Brief: Scan the listing below. Return every line containing the string "settings".

Records shown:
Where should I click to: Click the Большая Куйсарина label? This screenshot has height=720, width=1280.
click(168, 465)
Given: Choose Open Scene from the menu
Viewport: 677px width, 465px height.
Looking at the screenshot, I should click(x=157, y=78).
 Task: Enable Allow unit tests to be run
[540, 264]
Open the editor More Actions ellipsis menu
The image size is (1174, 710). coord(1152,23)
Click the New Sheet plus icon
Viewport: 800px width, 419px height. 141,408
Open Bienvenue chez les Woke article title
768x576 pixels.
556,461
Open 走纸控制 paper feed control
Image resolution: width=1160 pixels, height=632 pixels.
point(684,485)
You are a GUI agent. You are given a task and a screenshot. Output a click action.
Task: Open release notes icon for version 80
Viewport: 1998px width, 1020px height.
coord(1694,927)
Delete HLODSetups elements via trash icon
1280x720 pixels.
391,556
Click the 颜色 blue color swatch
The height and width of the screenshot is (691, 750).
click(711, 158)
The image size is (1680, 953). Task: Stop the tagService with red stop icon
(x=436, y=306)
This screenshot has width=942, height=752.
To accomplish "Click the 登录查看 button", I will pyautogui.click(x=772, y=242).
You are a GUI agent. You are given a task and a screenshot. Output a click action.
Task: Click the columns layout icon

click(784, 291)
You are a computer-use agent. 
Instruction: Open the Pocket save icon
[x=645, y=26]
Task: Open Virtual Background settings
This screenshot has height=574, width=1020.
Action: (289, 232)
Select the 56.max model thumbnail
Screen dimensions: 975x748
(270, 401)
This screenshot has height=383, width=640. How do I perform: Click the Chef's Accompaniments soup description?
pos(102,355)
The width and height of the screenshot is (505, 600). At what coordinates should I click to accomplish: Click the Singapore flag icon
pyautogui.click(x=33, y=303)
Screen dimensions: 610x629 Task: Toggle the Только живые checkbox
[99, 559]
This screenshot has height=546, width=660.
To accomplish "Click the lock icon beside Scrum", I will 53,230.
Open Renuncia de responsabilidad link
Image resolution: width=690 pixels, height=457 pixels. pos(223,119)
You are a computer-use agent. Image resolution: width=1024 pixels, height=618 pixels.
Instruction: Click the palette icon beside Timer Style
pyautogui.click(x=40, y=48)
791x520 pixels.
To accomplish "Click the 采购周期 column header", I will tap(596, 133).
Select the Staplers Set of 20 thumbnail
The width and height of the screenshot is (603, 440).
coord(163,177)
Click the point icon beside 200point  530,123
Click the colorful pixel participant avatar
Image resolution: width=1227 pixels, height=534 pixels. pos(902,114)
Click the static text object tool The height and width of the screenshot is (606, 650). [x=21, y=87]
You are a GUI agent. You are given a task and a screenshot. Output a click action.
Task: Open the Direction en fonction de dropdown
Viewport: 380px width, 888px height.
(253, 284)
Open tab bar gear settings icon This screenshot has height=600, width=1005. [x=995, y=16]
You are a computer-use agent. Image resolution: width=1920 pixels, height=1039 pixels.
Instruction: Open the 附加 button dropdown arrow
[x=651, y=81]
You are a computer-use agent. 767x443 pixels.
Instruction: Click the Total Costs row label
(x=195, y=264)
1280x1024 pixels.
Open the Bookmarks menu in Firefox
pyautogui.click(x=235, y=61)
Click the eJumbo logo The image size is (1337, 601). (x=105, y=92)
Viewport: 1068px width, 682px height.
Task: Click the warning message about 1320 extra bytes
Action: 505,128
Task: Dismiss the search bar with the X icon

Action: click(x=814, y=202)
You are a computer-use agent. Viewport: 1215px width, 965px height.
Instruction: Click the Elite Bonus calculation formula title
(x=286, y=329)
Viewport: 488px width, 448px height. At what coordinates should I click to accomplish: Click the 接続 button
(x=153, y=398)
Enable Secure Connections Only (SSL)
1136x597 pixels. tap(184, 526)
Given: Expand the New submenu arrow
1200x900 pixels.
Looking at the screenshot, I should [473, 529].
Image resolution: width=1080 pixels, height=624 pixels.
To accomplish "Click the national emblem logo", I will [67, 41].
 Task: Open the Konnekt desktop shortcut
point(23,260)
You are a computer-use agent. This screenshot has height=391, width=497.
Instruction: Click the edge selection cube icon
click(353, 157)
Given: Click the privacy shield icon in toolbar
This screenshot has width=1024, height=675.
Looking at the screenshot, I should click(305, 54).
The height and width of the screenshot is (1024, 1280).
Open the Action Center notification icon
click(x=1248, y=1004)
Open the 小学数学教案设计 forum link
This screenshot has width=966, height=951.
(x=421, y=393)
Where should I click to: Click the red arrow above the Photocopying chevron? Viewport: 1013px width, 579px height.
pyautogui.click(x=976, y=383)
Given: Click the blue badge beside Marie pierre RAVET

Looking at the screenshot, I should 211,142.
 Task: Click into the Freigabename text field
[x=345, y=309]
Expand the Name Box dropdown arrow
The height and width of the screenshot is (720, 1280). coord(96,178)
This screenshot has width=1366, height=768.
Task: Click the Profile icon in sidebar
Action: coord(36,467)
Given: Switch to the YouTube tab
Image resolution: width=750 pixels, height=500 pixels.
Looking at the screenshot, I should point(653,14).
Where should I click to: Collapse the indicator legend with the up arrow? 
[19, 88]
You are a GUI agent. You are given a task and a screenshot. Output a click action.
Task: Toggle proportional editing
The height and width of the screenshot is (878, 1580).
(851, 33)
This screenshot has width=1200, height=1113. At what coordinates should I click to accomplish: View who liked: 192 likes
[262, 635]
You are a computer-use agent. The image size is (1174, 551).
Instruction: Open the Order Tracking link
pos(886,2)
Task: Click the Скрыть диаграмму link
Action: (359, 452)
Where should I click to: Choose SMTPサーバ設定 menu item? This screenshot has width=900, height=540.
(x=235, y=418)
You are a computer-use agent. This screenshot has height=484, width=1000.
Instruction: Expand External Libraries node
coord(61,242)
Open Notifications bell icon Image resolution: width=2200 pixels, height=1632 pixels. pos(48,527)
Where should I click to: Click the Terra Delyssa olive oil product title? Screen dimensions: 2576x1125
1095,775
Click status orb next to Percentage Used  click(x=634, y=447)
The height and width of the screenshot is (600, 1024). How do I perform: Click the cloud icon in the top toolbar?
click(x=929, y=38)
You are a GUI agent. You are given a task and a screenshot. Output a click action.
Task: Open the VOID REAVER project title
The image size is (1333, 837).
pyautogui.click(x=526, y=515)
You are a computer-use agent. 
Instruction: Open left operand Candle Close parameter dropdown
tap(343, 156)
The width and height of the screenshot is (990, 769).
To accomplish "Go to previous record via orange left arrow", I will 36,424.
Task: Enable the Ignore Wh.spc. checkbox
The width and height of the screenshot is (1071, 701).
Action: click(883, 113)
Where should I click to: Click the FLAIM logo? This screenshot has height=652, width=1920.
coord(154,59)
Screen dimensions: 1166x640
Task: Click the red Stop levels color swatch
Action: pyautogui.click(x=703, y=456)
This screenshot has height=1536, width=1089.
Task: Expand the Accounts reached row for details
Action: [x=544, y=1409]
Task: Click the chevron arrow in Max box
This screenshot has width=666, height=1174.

Response to this task:
Task: Open Virtual Background settings
Open tab bar gear settings icon This screenshot has height=600, width=1005. [x=995, y=16]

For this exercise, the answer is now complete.